A Delaware corporation may opt out of Section 203 either with an express provision in its original certificate of incorporation or in an amendment to its certificate of incorporation or bylaws approved by its stockholders. We have not opted out of Section 203. As a result, Section 203 could prohibit or delay mergers or other takeover or change in control transactions, and as a result, may discourage attempts to pursue these transactions.

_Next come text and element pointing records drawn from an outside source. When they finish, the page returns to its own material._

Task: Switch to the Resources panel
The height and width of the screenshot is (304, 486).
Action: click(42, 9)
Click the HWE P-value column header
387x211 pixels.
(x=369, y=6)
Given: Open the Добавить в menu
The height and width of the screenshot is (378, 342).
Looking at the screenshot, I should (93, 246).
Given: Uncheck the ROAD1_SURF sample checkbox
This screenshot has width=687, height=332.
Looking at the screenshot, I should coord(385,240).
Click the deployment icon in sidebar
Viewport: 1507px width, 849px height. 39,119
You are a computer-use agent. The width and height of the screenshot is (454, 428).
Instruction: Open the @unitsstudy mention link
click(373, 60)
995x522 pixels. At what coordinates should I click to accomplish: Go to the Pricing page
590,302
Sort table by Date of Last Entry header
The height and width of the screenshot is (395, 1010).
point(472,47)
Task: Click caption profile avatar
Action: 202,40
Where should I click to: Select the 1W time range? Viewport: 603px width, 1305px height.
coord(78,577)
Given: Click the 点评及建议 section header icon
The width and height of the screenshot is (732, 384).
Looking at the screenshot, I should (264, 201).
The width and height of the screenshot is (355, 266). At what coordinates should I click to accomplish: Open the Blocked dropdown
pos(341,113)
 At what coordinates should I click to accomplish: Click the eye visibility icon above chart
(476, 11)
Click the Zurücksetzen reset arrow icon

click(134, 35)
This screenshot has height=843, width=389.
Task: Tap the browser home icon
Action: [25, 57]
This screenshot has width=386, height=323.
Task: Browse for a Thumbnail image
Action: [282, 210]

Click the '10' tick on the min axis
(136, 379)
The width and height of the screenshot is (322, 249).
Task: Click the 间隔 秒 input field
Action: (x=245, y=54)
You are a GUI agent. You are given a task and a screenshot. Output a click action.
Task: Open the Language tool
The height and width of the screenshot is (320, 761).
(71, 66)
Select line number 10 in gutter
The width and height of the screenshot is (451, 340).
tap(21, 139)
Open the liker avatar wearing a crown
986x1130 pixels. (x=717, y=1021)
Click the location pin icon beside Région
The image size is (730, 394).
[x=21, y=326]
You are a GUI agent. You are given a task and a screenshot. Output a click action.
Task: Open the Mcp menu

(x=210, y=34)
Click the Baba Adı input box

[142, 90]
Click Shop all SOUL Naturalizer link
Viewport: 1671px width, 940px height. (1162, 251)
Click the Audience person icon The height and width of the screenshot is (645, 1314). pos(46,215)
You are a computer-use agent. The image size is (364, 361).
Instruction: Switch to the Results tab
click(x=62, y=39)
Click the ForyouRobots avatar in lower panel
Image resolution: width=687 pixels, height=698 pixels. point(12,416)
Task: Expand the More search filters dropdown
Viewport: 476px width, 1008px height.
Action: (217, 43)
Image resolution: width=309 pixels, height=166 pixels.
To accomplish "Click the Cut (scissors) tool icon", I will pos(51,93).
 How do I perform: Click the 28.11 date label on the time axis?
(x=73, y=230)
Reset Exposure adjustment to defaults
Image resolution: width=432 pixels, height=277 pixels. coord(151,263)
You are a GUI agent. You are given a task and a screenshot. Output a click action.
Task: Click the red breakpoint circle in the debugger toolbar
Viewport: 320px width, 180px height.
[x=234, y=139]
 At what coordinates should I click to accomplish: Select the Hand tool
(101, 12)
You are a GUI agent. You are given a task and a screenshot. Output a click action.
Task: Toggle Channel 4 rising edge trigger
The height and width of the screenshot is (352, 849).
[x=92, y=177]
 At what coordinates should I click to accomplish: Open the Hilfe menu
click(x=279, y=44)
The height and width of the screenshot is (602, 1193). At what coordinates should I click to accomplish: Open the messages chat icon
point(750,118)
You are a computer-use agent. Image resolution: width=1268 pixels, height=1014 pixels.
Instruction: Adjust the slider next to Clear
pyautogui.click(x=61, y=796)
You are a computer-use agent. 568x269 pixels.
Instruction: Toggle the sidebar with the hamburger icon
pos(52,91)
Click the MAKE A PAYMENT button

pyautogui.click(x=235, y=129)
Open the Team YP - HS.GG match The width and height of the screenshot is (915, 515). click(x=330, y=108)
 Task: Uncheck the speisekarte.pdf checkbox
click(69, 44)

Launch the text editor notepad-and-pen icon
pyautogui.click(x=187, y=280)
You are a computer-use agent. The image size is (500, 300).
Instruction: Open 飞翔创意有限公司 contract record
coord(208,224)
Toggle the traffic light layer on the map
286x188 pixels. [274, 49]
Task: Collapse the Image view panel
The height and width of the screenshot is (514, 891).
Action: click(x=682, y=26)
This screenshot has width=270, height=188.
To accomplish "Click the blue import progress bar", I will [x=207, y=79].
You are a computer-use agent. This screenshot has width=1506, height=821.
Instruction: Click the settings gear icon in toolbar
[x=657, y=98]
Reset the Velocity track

Limitation of Liability and Indemnification Matters
Our certificate of incorporation provides that a director of ours will not be liable to us or our stockholders for monetary damages for breach of fiduciary duty as a director, except in certain cases where liability is mandated by the DGCL. Our bylaws also provide for indemnification by us, to the fullest extent permitted by law, of any person made or threatened to be made a party to, or who is involved in, any threatened, pending or completed action, suit or proceeding, whether civil, criminal, administrative or investigative, by reason of the fact that such person is or was our director or officer, or at our request, serves or served as a director or officer of any other enterprise, against all expenses, liabilities, losses and claims actually incurred or suffered by such person in connection with the action, suit or proceeding. Our bylaws also provide that, to the extent authorized from time to time by our board of directors, we may provide indemnification to any one or more employees and other agents of ours to the extent and effect determined by our board of directors to be appropriate and authorized by the DGCL. Our bylaws also permit us to purchase and maintain insurance for the foregoing, and we currently and expect to continue to maintain such insurance. In addition, our bylaws provide that the provisions thereof are not exclusive of other rights to which any person seeking indemnification may be entitled under any agreement, vote of stockholders or disinterested directors or applicable provisions of the DGCL, and we have entered into a contract with each of our directors and officers providing for indemnification of each such person by us to the full extent authorized or permitted by law, subject to certain limited exceptions. Insofar as indemnification for liabilities arising under the Securities Act may be permitted to directors, officers or persons controlling us pursuant to the foregoing provisions, we have been informed that in the opinion of the SEC such indemnification is against public policy as expressed in the Securities Act and is therefore unenforceable.
Our common stock is listed on the Nasdaq Global Select Market and trades under the symbol “CLNE.”
Transfer Agent and Registrar
The transfer agent and registrar for our common stock is Computershare Trust Company, N.A.